Problem to work on | Pull out the lines of the items starting with the line that contains "Task: Expand the Warnings (4 items) node" and going on through the end of the items, copying each one word for word. Leave the pictures out of your answer.

Material provided |
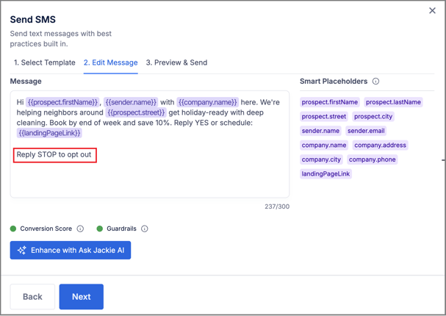
Task: Go to the Preview & Send tab
Action: (x=176, y=62)
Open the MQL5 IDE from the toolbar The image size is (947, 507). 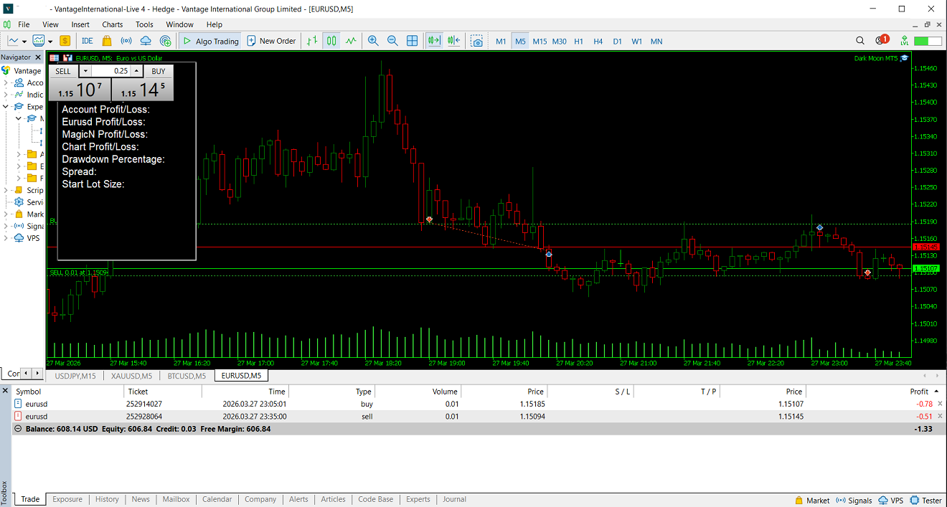point(87,41)
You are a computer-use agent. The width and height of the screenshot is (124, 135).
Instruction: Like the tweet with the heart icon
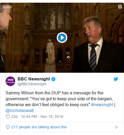pos(8,117)
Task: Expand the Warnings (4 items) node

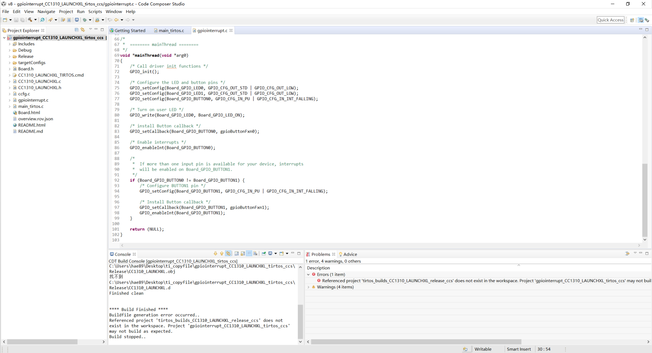Action: [x=308, y=287]
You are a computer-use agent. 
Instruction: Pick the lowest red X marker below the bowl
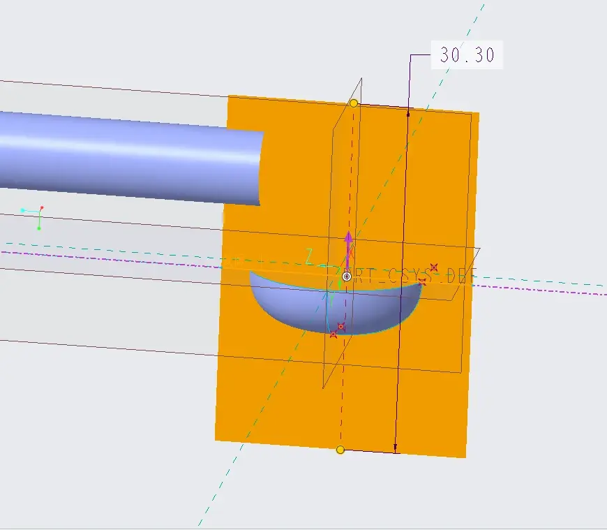pyautogui.click(x=334, y=334)
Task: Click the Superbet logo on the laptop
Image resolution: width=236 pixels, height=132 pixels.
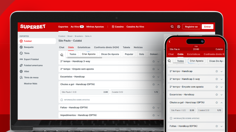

Answer to the exercise |
Task: Expand the Warnings (4 items) node

Action: [x=308, y=287]
You are a computer-use agent. 
Instruction: Pick the lowest red X marker below the bowl
pyautogui.click(x=334, y=334)
Task: Click the Superbet logo on the laptop
Image resolution: width=236 pixels, height=132 pixels.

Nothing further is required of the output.